- What is expected: Go through the listing and set it down exactly, leaving out its pictures.

- Records to use:
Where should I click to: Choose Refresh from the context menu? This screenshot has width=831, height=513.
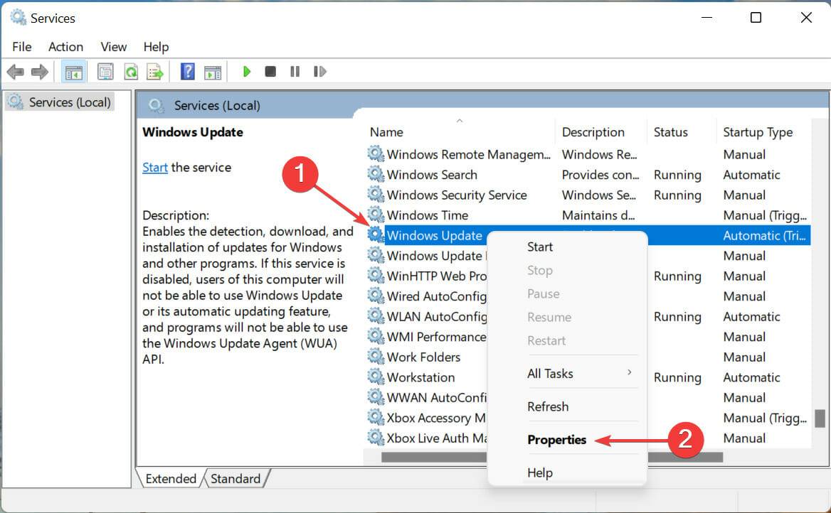tap(547, 406)
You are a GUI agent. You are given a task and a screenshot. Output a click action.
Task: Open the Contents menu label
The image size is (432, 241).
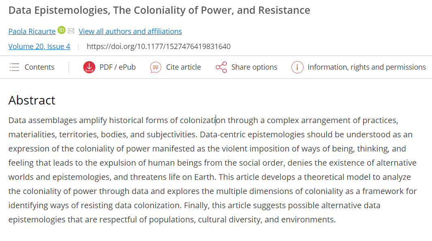[39, 67]
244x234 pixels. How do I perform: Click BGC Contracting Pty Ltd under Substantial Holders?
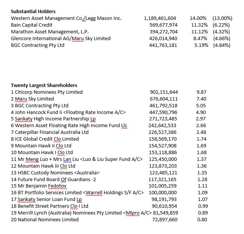(x=38, y=45)
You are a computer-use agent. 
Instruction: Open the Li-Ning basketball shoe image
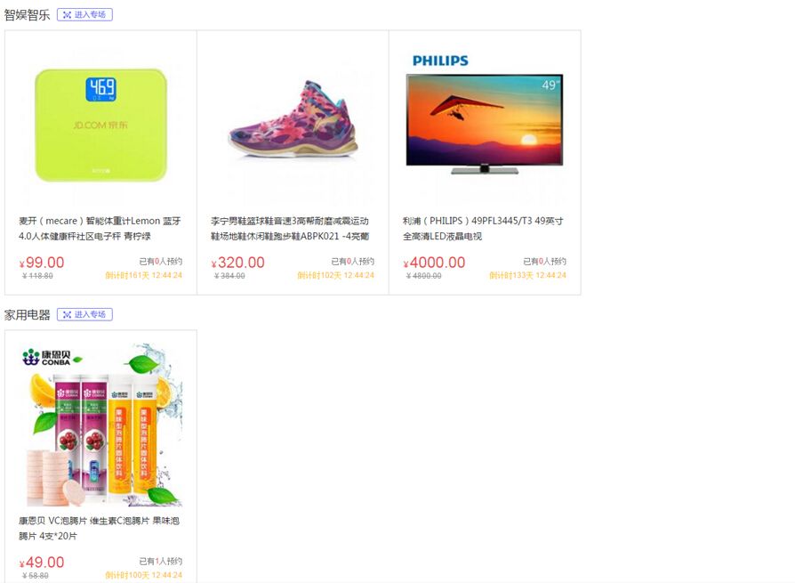pos(293,120)
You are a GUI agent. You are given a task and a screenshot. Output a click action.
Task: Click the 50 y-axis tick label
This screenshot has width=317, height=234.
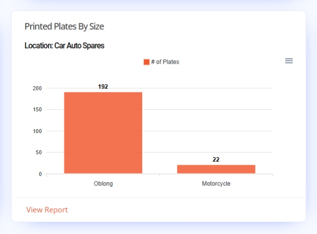pos(39,152)
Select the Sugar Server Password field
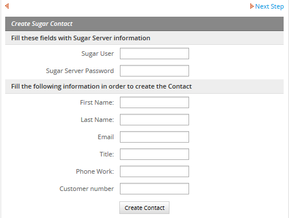294x218 pixels. (154, 71)
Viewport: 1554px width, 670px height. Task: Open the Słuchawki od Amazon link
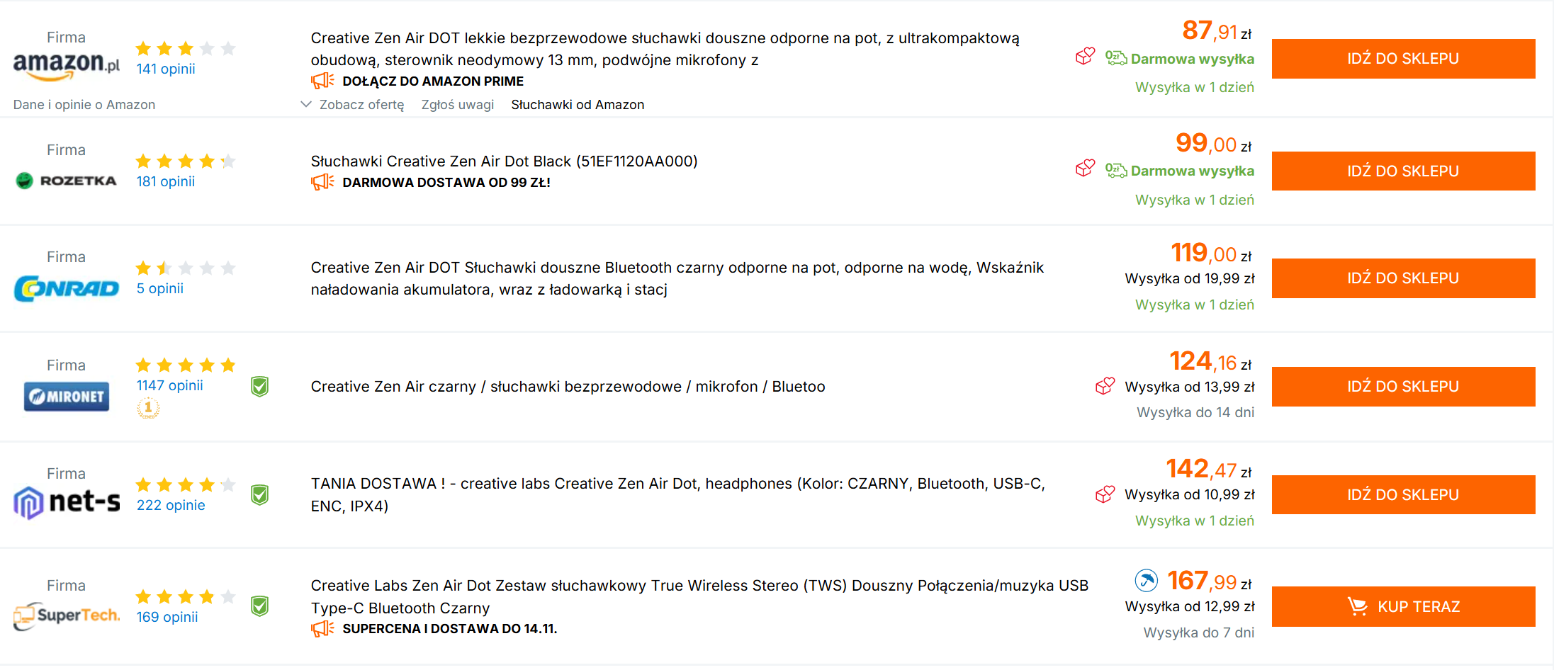[x=578, y=105]
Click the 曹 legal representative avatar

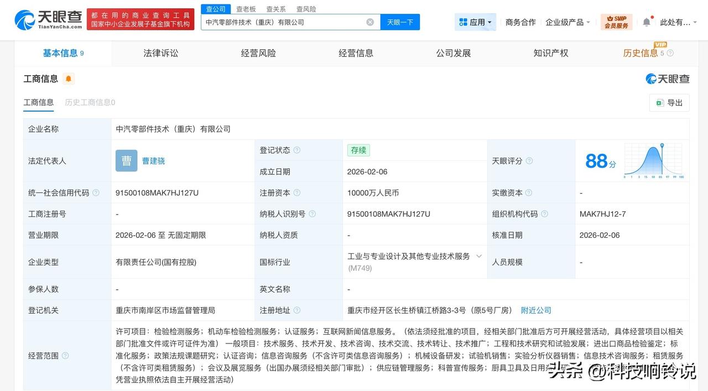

- Finished exercise:
Where should I click to: Choose Refresh from the context menu? This screenshot has width=831, height=513.
tap(547, 406)
You are a GUI agent. You are given a task and a screenshot. Output a click action.
Task: Open the Contents menu label
The image size is (432, 241).
[39, 67]
244x234 pixels. How do I perform: Click BGC Contracting Pty Ltd under Substantial Holders?
(x=38, y=45)
You are a computer-use agent. 
Instruction: Open the Li-Ning basketball shoe image
pos(293,120)
You are a GUI agent. You are given a task and a screenshot. Output a click action.
Task: Click the 50 y-axis tick label
This screenshot has width=317, height=234.
pos(39,152)
Select the Sugar Server Password field
294x218 pixels. (154, 71)
Viewport: 1554px width, 670px height. Task: Open the Słuchawki od Amazon link
[x=578, y=105]
Click the 曹 legal representative avatar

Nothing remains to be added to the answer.